No puedo precisar, con precisión, en que momento preciso me adentré en la senda del desencanto jalonada por las noticias de todas las corruptelas, grandes y pequeñas, que ha conformado, y conforman, la historia de la política española de los últimos años; no importa la ideología ni el partido al que pertenecen los que las practican porque, para desgracia y vergüenza de nuestro país, esta gentuza está en todas partes.

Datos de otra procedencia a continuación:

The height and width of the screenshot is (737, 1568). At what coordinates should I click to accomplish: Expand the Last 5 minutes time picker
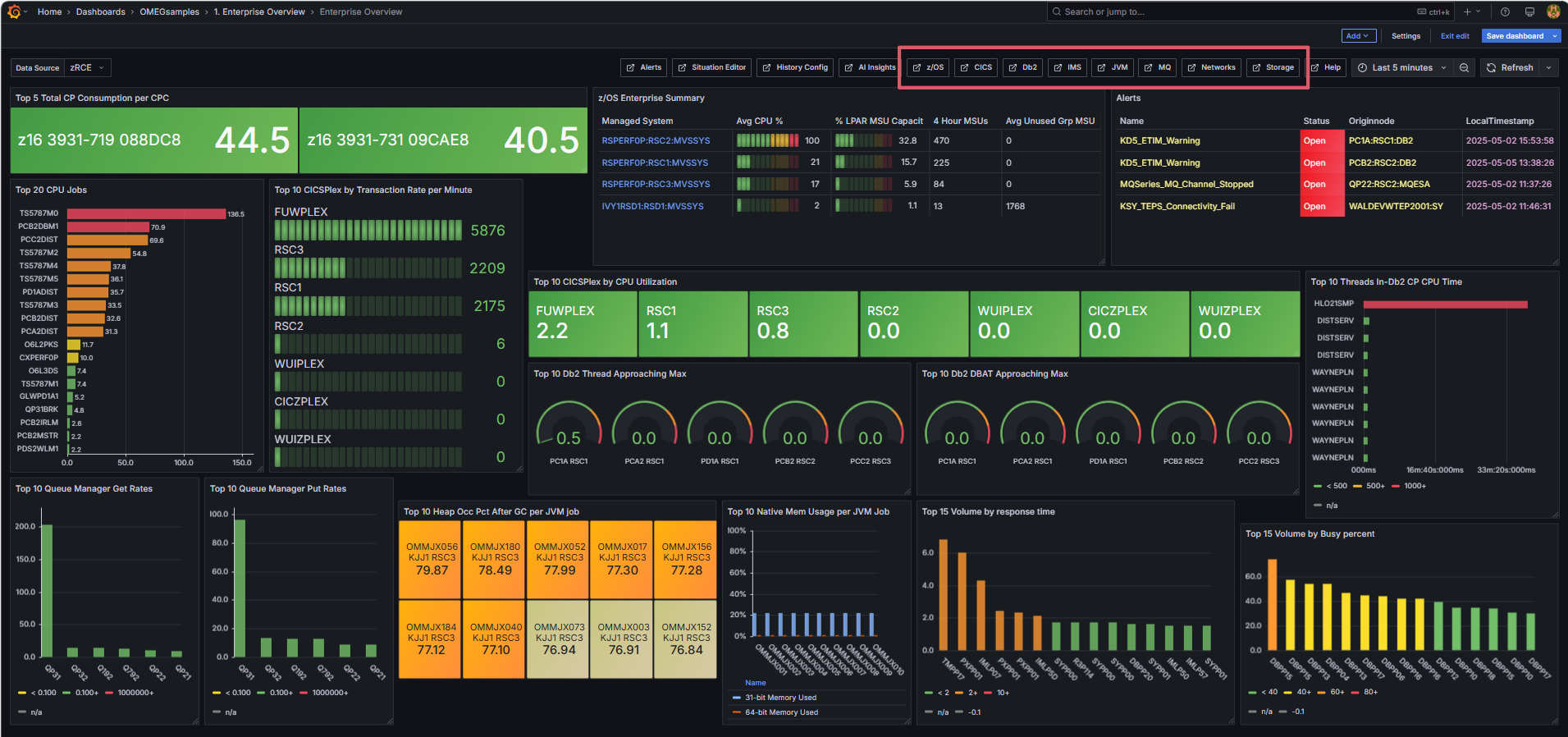click(x=1402, y=68)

Como a todo se acostumbra uno, tampoco puedo precisar, con precisión, en que momento preciso tal estado de cosas dejó de sorprenderme, aunque no de indignarme, puesto que a diario se destapaban nuevos delitos, que esto es lo que son semejantes conductas, más imperdonables todavía en quienes se dedican a la res publica en beneficio propio, aprovechándose de las oportunidades que les brinda el ejercicio de su profesión de privilegio y, para más inri, en la mayoría de los casos sin que lo justifique la necesidad y no quiero decir con esto que condone malversaciones, acaparamientos, prebendas ilegales, distracción de fondos, sobornos, etc. en ningún caso, pero cuando el motivo es la mera avaricia entonces es absolutamente inexcusable y repugnante. Claro que yo fui educada por mi padre en un concepto del honor y la rectitud muy distinto de lo que se lleva hoy en día.

Por uno de esos surrealismos que tiene la vida, papá estuvo encargado, en el campo de concentración donde era prisionero, de parte del avituallamiento del mismo. Disfrutaba de pases y permisos para viajar y disponía de medios para realizar las compras necesarias. En una ocasión un proveedor le regaló una pluma estilográfica Parker de plata; papá al llegar al despacho de su capitán se la entregó junto, como era habitual, a todas las facturas pertinentes. El capitán le miró con asombro y no la aceptó, le dijo que se quedase con ella. Pocas semanas después otro proveedor le hizo una proposición: si le encargaba a él todo el material necesario del pedido, en vez de acudir a varios proveedores, le daría a mi padre un pequeño porcentaje. Mi padre contestó que se lo compraría todo a él si el tanto por ciento ofrecido lo descontaba del total del importe. Cuando muy encantado consigo mismo por haber conseguido el descuento se lo le contó al capitán, éste le miró por encima de las gafas y le dijo textualmente “Burro”, a pesar de lo cual mi padre no aprendió la lección. Un hombre que se consideraba obligado por la palabra dada y el apretón de manos que la sellaba… Eran otros tiempos.

Pero volviendo al tema de mis imprecisiones, en estos momentos sí sé perfectamente en que instante preciso he vuelto a subirme por las paredes hecha un basilisco como, imagino, la mayoría de mis compatriotas y ha sido cuando se han dado a conocer las sentencias que han recibido algunos de los muchos condenados por sus flagrante corrupciones y que adornan con sus titulares las cabeceras de los periódicos y son señuelo de las ciento de inútiles tertulias televisivas.

Y estoy que trino, y no puede ser de otro modo, cuando leo que a Rato, no merece siquiera el calificativo de señor, sólo le han caído cuatro años o así y cuatro años en prisión en un régimen que, supongo, no tendrá mucho que ver con la del resto de los reos… Es que una es muy mal pensada. Y peor, pero que mucho peor, es el trato exquisito que recibe Undargarín, ganas me dan de quitarle hasta la mayúscula, el antes yernísimo y ahora cuñadísimo que, sin tener ni siquiera que pagar fianza, seguramente no pisará la cárcel (y eso que ¡manda narices! y perdonen la vulgaridad le permitieron, incluso, elegir en qué centro penitenciario deseaba cumplir condena y el mozo, naturalmente, ha preferido cumplirla en su domicilio) y pasea su cínica sonrisa por Suiza tan ufanamente. Es pues un agravio comparativo con los que sí la pisarán, seguro que durante poco tiempo por aquel eufemismo de la buena conducta (que sería la primera vez que la practicasen) y que deja a la ciega Justicia todavía más ciega. Y me asalta una pregunta muy ingenua ¿los encargados de aplicarla han estado en el caso del marido de la infanta (quien también debería pagar o por colaboración en los delitos) sujetos a presiones del tipo que sea y por parte de quién y ese quien, o quienes, tiene tanto predicamento para que los jueces agachen la testuz y acaten unas órdenes a todas luces injustas, o es por voluntad propia que han llegado a tales decisiones? Creo que prefiero no saberlo para que no me dé un ataque de asco.